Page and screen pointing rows
####

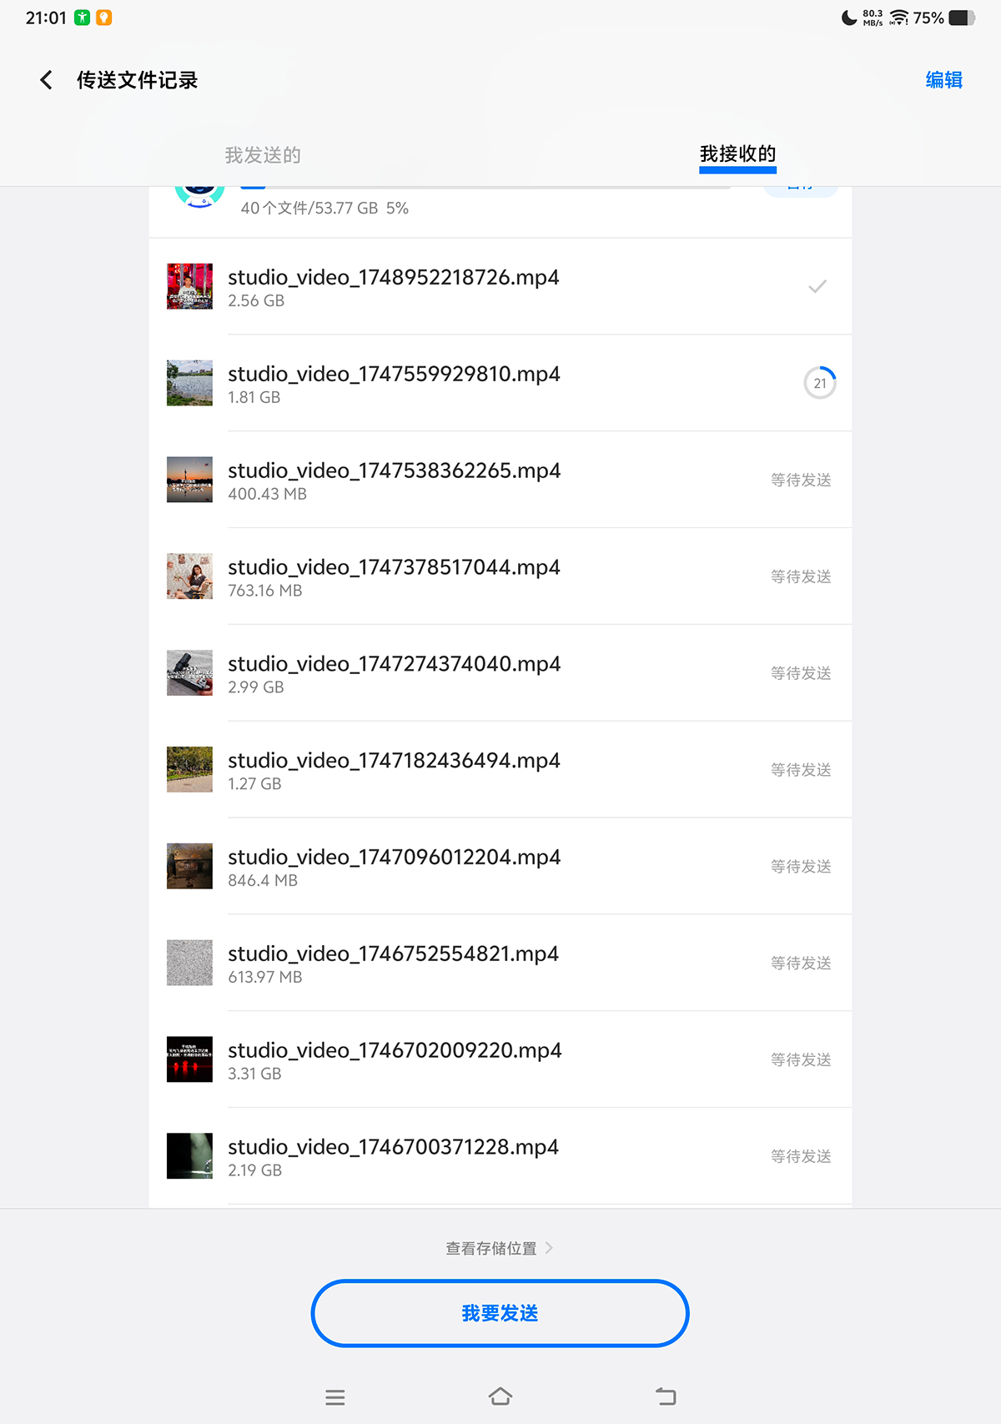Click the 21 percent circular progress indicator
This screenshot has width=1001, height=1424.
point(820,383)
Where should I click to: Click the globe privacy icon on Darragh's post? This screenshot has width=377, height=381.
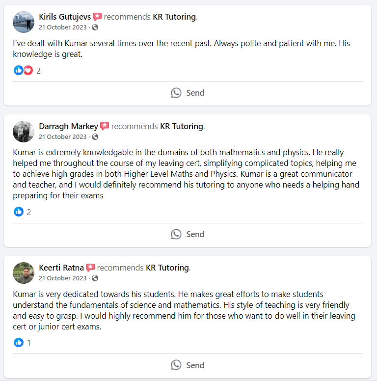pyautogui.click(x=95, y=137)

####

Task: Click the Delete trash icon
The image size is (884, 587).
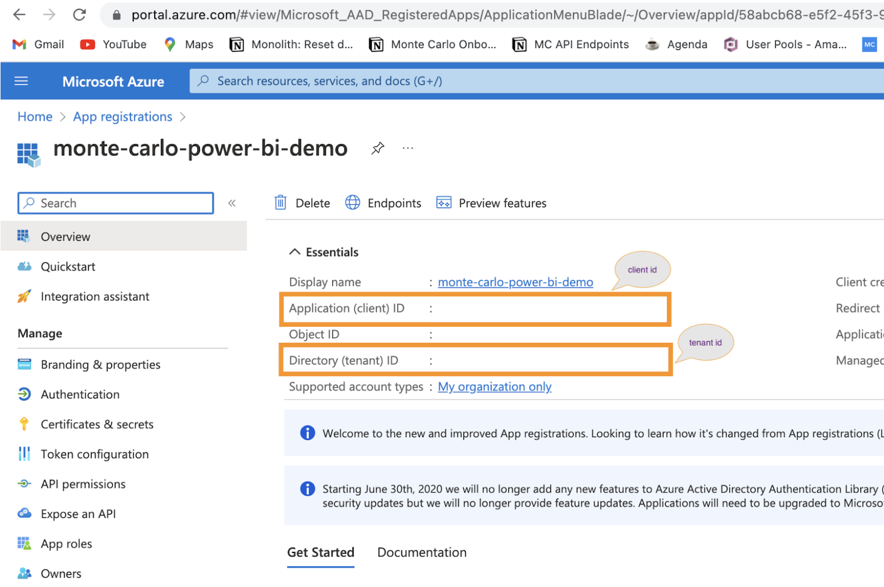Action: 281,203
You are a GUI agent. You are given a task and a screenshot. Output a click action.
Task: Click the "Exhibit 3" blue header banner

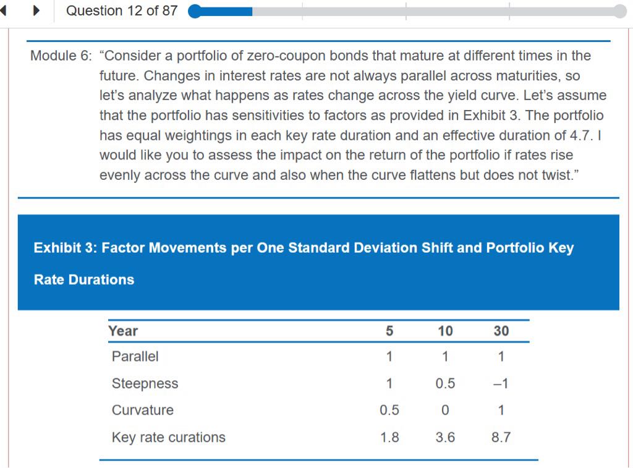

####

Write out the lines from the line with "Where should I" to the line with "pyautogui.click(x=95, y=137)" again, switching "globe" to "lock" and changing nothing else. Leave the pictures out.

Exercise result:
Where should I click to: Click the lock privacy icon on Darragh's post? This screenshot has width=377, height=381.
pyautogui.click(x=95, y=137)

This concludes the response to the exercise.